** WHAT TO WORK ON **
- 1) Could you update the interview about CLT homes, starting with "I'm a firm believer" and going on through "a different way.", so that "post-mortem" is replaced by "debrief"?
- 2) Would you go on with the interview about CLT homes from the point where it stops?

** EXCERPT PROVIDED **
* start *
I'm a firm believer that you also need to learn as you go along. You need to learn from every project. So it is always good to do a bit of a post-mortem, and and maybe in the ideal world you want to do that on every project and you know you almost want to spend days on a post-mortem. We don't have that luxury, but as we go along, you know to sort of take notes of some of the challenges and make sure that you either the decision-taking process is different going forward, or you resolve that problem in a different way in a different way.

Speaker 2:

And Belinda, the very first project you did. How difficult was it to do it? Or was it easy? Give the listeners a sense of, I guess, the entrepreneurship you've had to have to get the first project across the line. And then how does that, the lessons from that, how do they translate into the work that you and Sean are doing now?

Speaker 3:

That's a great question actually. So I think there are two parts to that. I think, in blazing the trail in terms of creativity, building the first CLT full home I mean, obviously there were components of it in South Africa already, whether it was an add-on or a modular home that was a challenge in itself, getting people to actually believe in the product and buy into the project. So getting an installation team and getting an architect at that point it wasn't shown and the engineer, everybody had to sort of be led by me, who knew nothing in terms of the industry but had 100% blind belief that this is it and this was the way we were going. So I had to, in the beginning, drag them along, including banks and, you know, insurance companies, the whole work. So this was the first.
* end *
** EXTRACTED MATERIAL **
* start *
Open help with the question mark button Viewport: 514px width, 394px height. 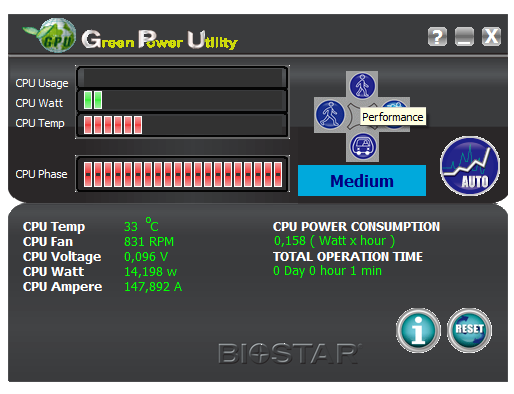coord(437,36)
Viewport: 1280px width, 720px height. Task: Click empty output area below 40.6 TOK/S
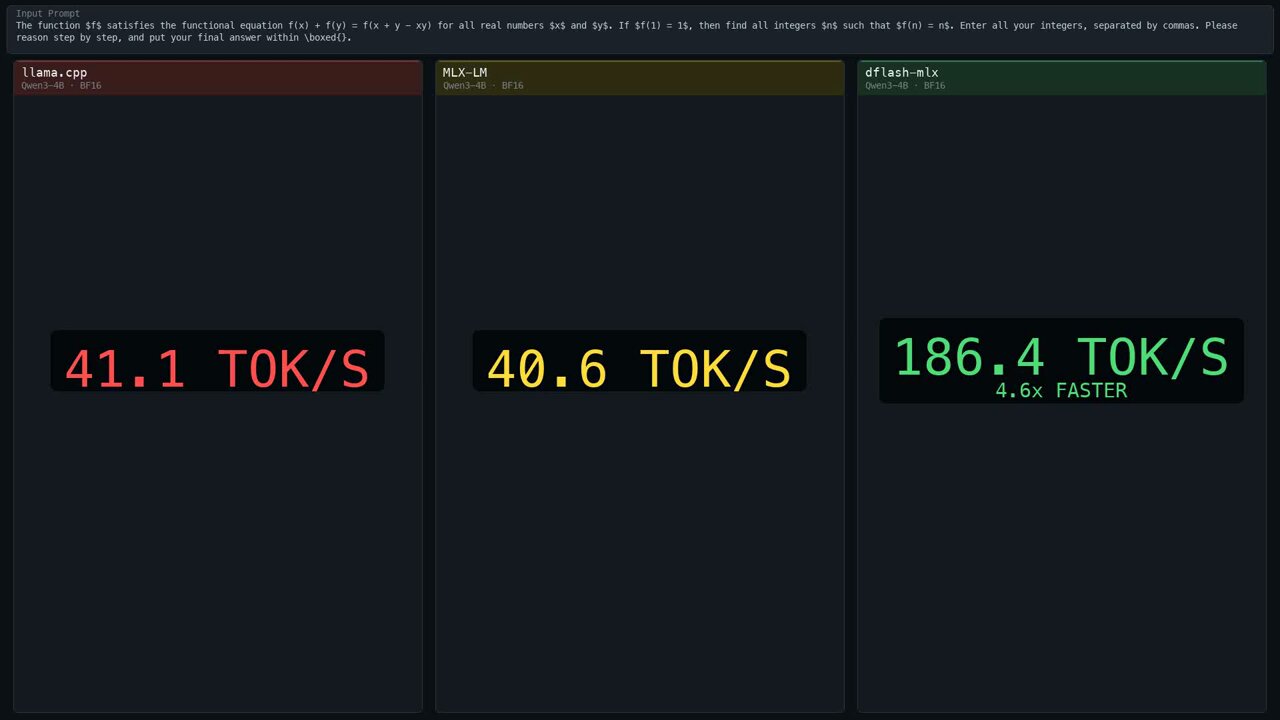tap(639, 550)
* end *
* start *
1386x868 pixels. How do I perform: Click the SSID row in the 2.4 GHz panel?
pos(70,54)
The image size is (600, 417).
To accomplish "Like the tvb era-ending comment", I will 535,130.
* end *
** EXERCISE RESULTS **
- 1)
I'm a firm believer that you also need to learn as you go along. You need to learn from every project. So it is always good to do a bit of a debrief, and and maybe in the ideal world you want to do that on every project and you know you almost want to spend days on a debrief. We don't have that luxury, but as we go along, you know to sort of take notes of some of the challenges and make sure that you either the decision-taking process is different going forward, or you resolve that problem in a different way in a different way.

- 2)
Speaker 3:

So that was hard work. That that really, that really created a few stumbling blocks. But once we were going, I think the ease of how this works in terms of mechanics and installation times and the beauty of it and the silence of it and the incredible soft impact it has on everybody around it that was, that was simple, that was easy. That was that the conversion rate was a hundred percent. Everybody started seeing the positives in it over the negatives and the beauty of the product just shone. So I think that the actual build process to me was blissful. It was easy, it was quick. I wouldn't say it was without its niggles and faults and and hurdles. We were learning as we're going and nobody had done this. So we certainly had a few head-scratching moments, we certainly had some deviations of what we actually had intended, but the final product was on point and, just to sort of speak to what Sean was saying, all the preliminary work and the hard blood, sweat and tears literally manifested itself in exactly what I'd envisaged. So what I thought I was going to get, I did get, and in its entirety and even more so, it delivered over and above.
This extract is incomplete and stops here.